▸ **Problem to work on**:
What lines in the records below mention "agent"? List them all.

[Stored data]
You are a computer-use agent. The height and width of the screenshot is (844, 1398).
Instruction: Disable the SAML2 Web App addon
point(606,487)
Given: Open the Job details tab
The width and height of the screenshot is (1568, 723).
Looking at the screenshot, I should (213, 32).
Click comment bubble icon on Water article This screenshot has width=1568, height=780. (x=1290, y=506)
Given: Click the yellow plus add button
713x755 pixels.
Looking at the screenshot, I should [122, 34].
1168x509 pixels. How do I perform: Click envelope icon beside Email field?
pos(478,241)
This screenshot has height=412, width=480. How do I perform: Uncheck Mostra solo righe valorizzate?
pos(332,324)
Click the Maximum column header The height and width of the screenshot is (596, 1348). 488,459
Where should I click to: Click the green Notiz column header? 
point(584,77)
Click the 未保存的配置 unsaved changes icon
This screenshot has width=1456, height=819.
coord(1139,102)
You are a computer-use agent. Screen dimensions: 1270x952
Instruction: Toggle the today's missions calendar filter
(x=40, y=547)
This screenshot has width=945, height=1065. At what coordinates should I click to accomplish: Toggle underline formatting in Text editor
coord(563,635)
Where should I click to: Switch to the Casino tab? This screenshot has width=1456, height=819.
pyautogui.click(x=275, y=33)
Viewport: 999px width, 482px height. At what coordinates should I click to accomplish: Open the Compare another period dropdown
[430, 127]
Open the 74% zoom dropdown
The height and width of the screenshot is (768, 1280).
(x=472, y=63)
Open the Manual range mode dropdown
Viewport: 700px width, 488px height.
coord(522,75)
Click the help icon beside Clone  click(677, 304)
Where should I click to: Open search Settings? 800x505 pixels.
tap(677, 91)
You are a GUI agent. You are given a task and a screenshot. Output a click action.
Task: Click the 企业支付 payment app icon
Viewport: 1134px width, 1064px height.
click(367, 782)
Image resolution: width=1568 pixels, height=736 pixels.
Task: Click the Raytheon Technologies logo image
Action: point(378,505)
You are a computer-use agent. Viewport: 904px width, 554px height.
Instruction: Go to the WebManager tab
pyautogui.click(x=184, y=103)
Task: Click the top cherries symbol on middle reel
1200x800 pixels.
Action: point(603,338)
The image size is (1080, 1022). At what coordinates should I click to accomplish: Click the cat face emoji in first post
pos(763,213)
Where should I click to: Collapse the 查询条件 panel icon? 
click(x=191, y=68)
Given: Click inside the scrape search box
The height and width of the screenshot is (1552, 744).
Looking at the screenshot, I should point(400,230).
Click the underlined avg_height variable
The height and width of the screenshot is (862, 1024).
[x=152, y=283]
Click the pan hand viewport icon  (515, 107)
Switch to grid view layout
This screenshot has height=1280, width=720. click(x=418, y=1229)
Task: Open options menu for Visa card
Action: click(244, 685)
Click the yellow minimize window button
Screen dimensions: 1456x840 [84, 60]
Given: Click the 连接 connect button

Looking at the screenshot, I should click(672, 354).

▸ **The completed task**:
You are a computer-use agent. The height and width of the screenshot is (844, 1398).
You are a computer-use agent. Screen dimensions: 1270x952
You are a GUI agent. You are given a task and a screenshot. Output a click action.
You are a computer-use agent. Viewport: 904px width, 554px height.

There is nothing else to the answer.